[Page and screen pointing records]
"""
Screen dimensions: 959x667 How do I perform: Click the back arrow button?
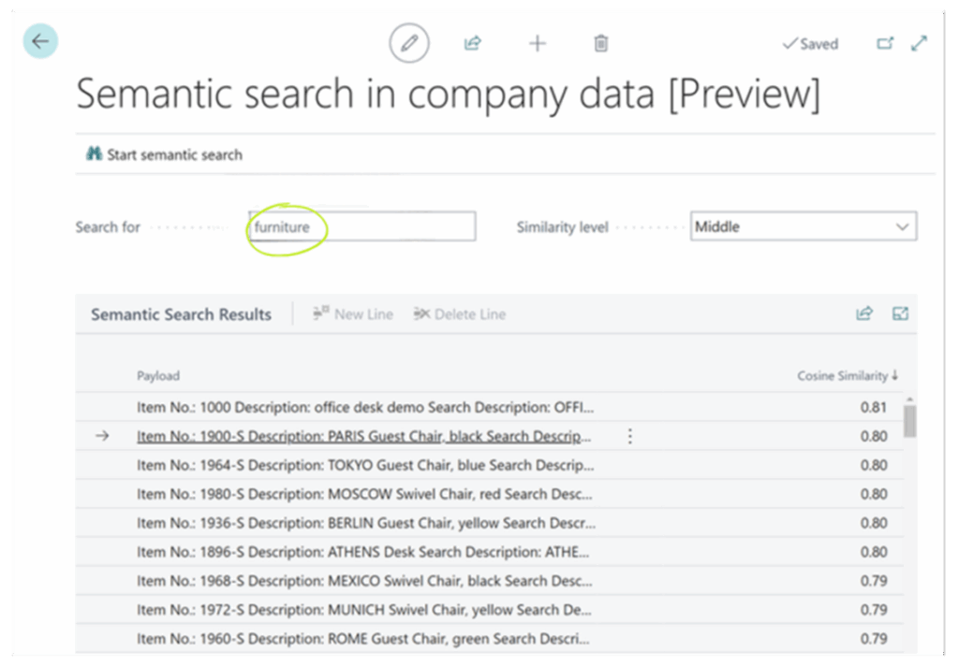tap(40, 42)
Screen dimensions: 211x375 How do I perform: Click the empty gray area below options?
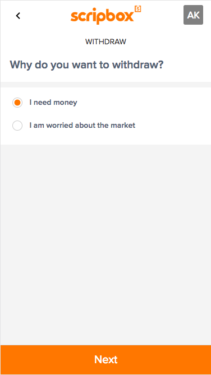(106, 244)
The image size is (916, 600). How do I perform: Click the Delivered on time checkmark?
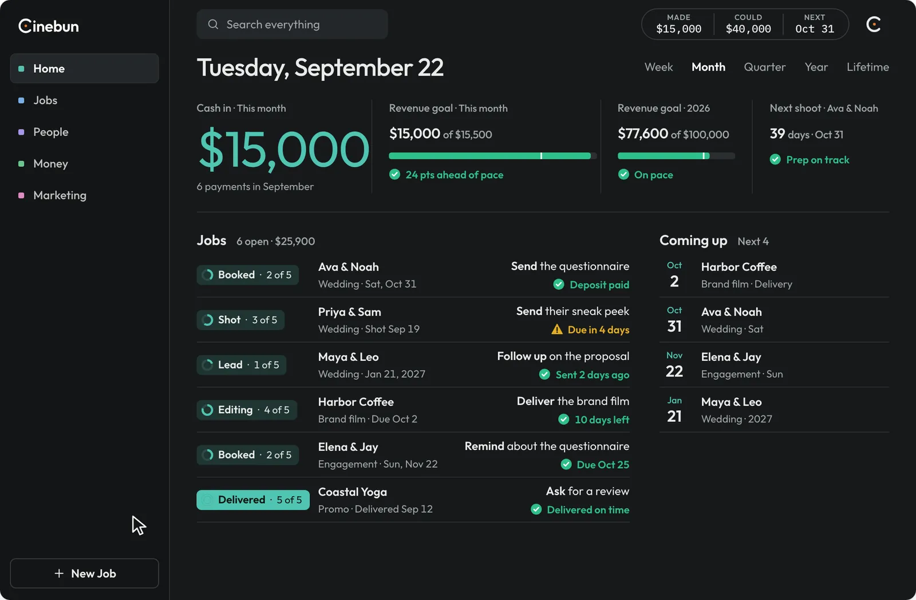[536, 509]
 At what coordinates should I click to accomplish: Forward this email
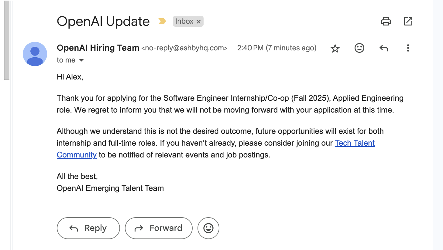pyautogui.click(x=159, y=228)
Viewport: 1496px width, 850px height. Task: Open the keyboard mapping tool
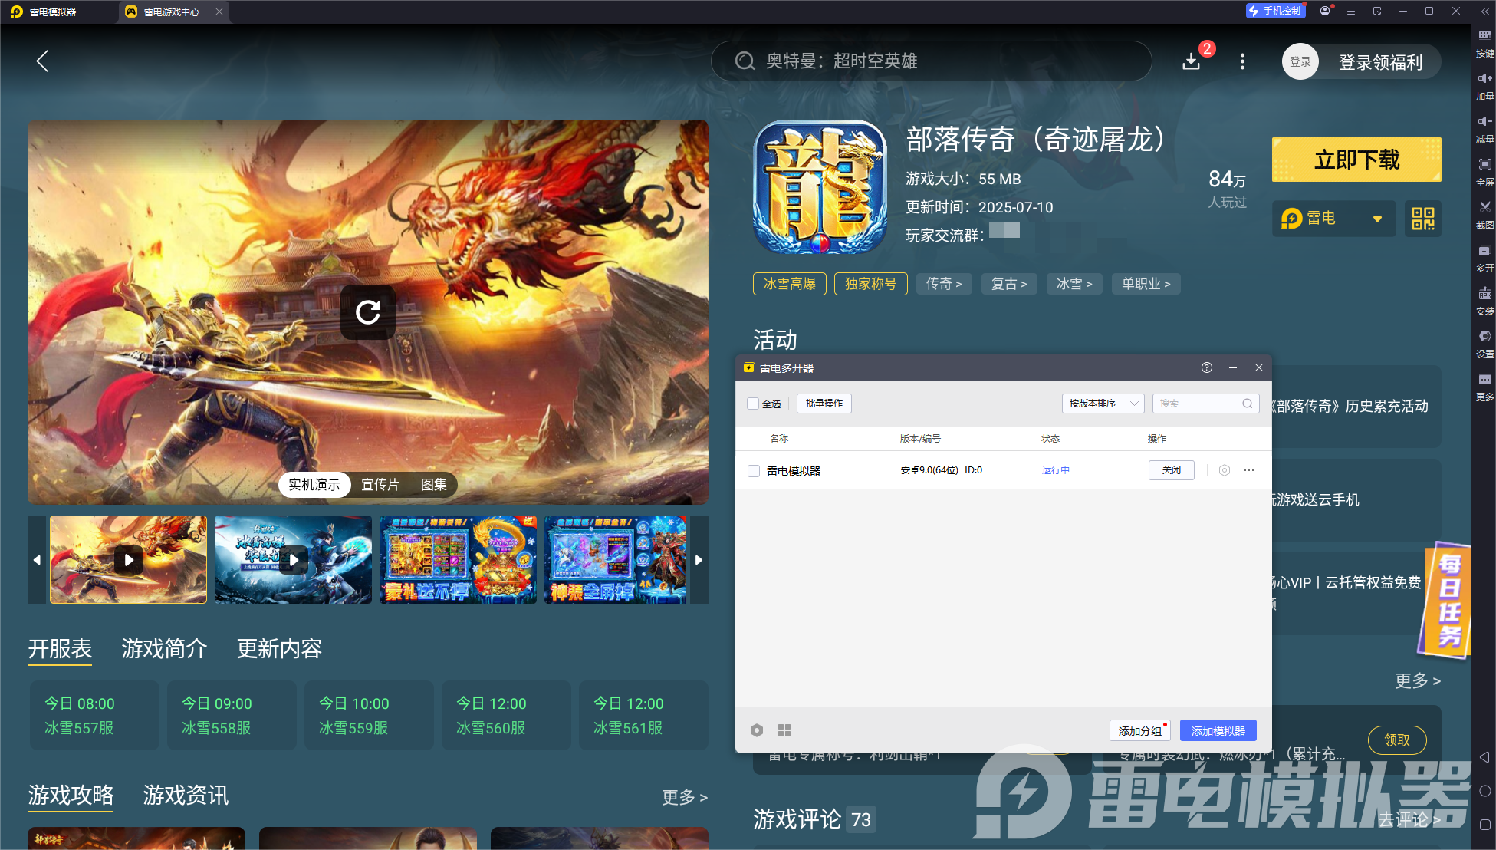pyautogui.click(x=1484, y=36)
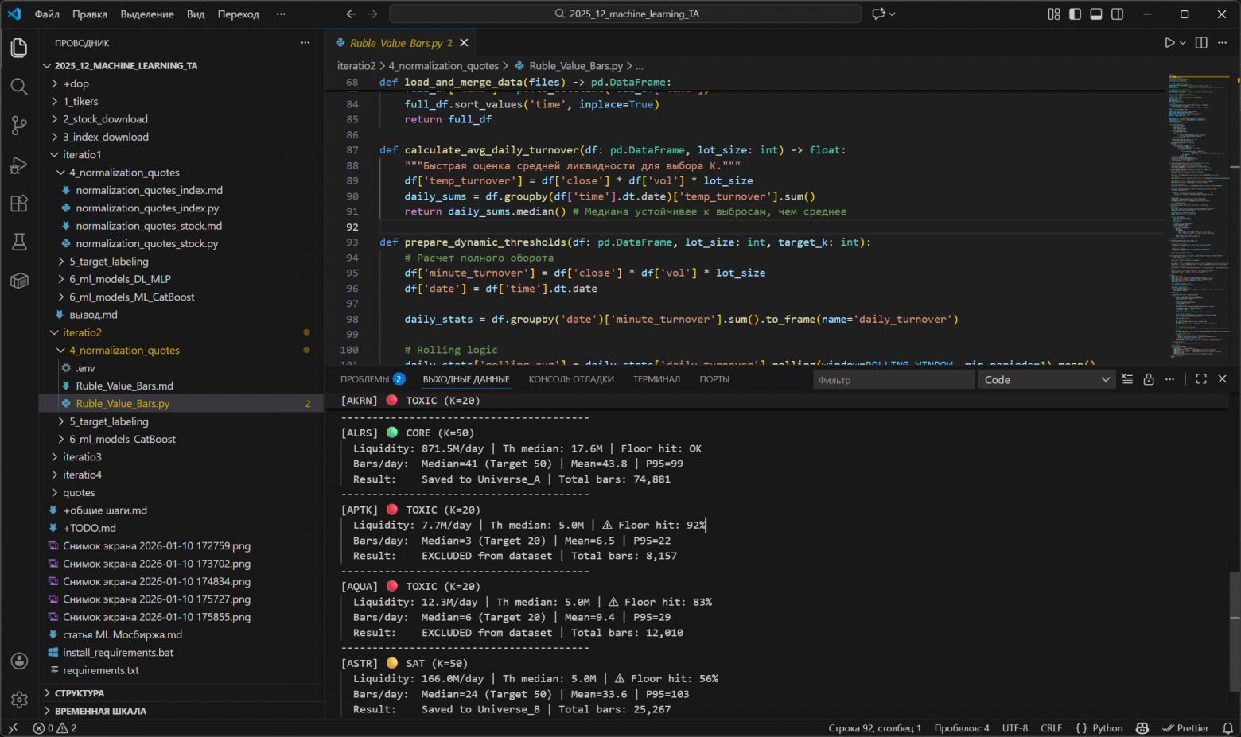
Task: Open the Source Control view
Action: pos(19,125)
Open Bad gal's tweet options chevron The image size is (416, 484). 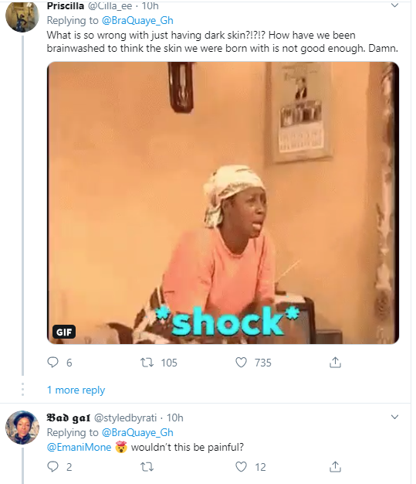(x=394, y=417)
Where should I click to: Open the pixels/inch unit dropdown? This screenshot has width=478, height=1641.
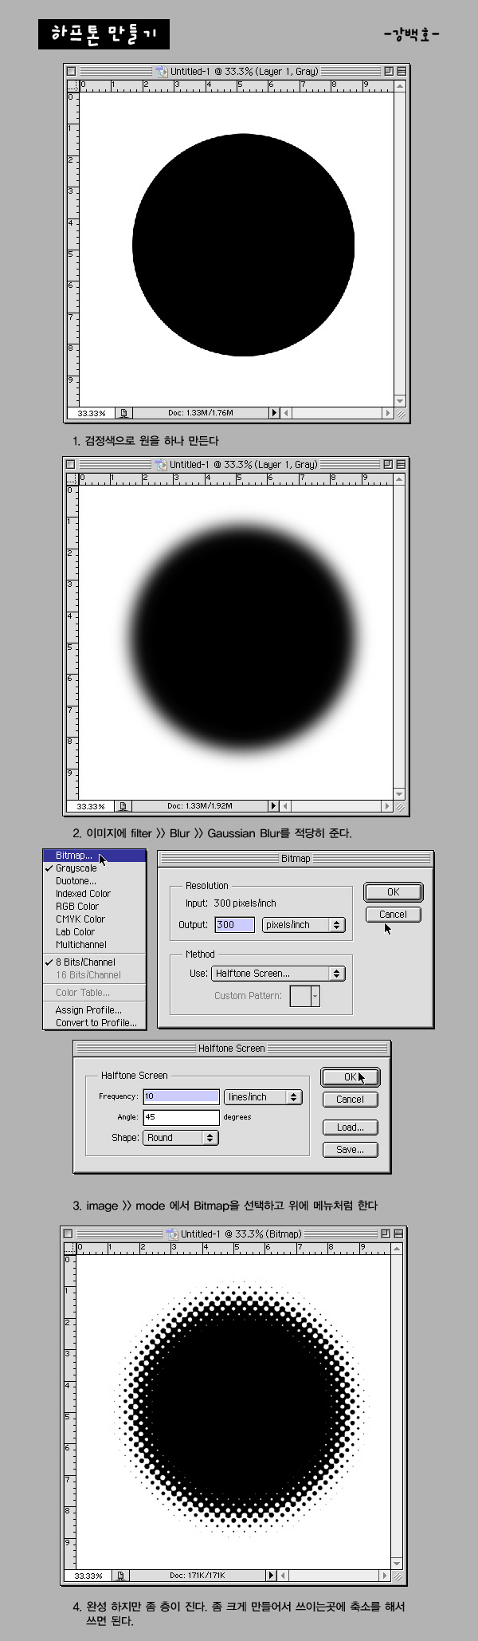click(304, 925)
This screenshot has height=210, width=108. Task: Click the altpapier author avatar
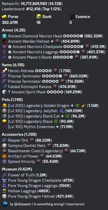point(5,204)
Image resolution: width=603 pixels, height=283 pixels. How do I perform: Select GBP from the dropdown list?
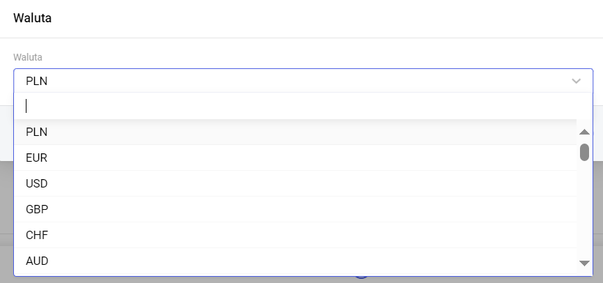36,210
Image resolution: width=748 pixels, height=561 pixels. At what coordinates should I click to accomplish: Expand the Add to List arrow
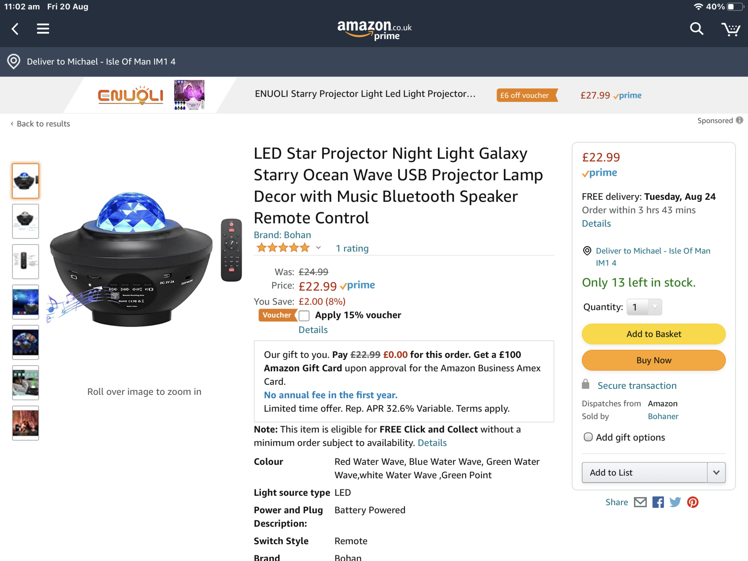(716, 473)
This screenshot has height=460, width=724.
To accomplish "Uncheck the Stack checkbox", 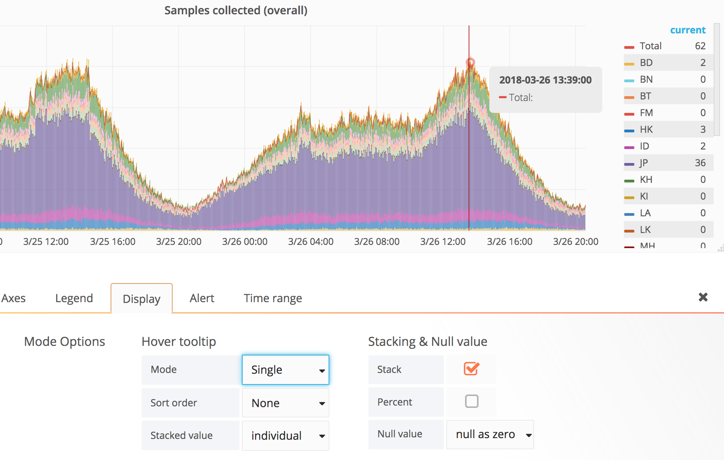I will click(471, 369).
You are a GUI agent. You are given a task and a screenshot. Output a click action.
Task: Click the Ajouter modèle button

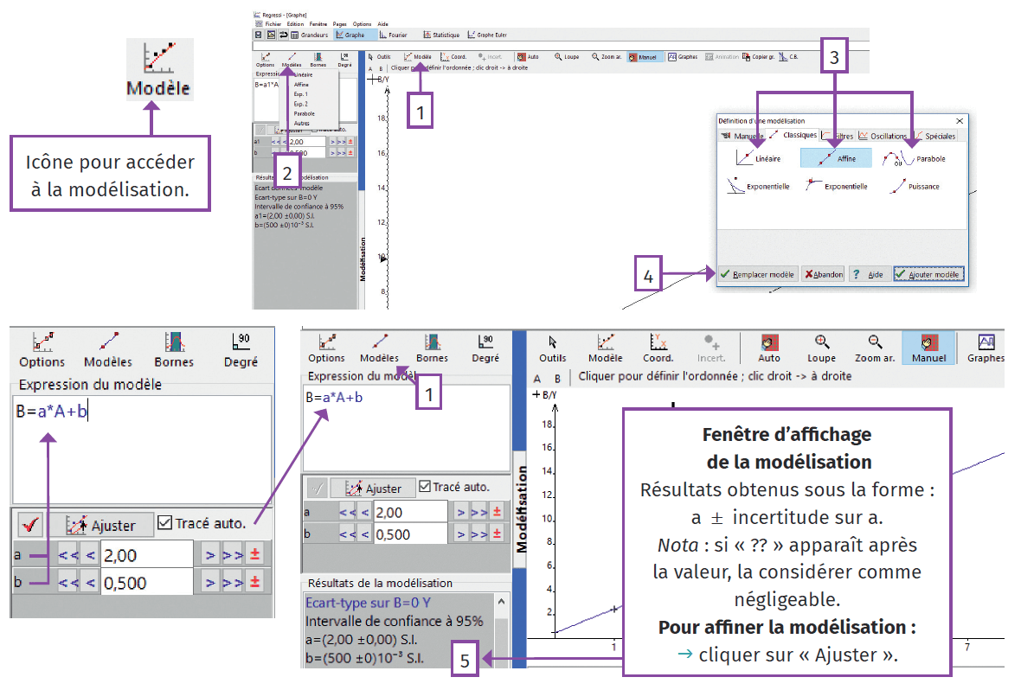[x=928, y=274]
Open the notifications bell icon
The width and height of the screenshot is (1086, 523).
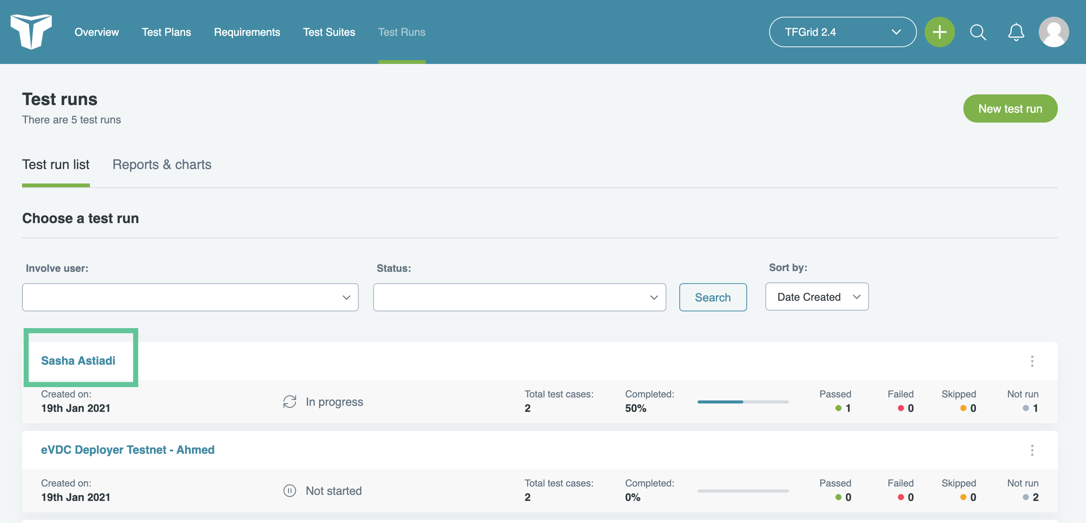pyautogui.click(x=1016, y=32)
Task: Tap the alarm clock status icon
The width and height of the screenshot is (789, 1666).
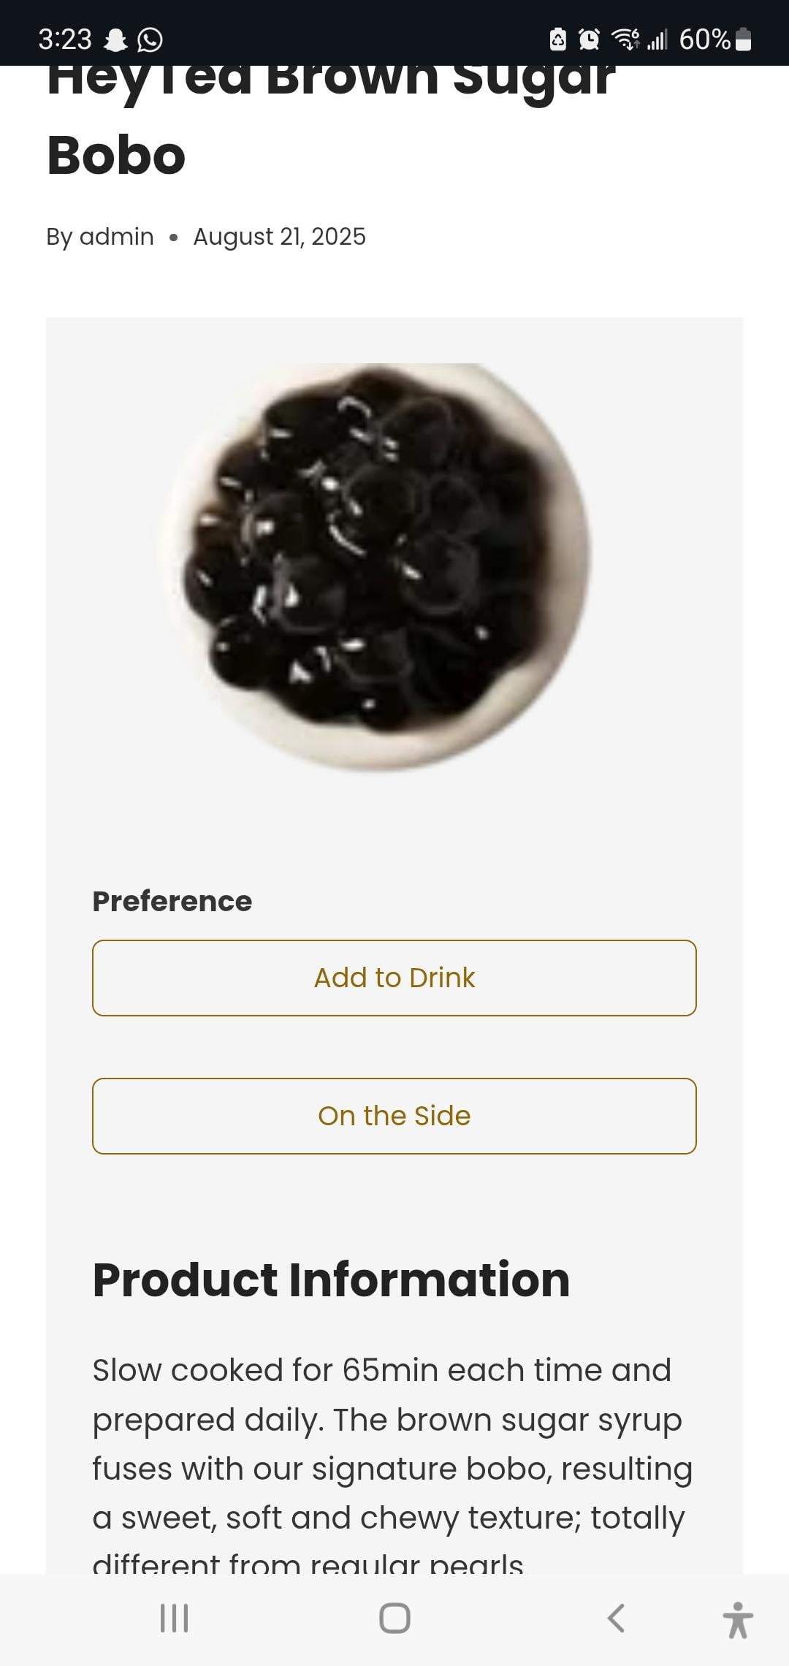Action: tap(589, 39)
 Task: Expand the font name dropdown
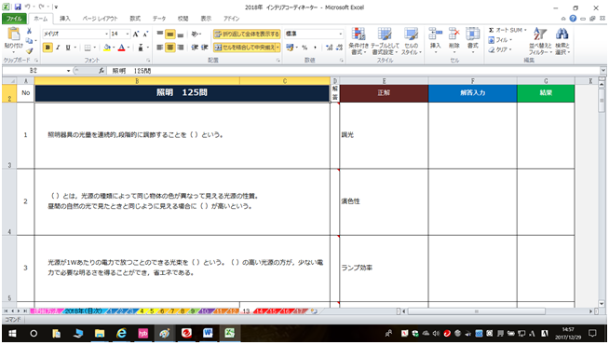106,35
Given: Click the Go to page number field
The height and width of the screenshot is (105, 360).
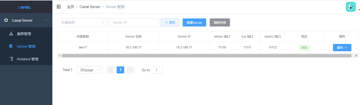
"""
WRITTEN EXERCISE: State how many lines of the records contain the string "resolution", treating case as significant; give only the number.

REPLY: 2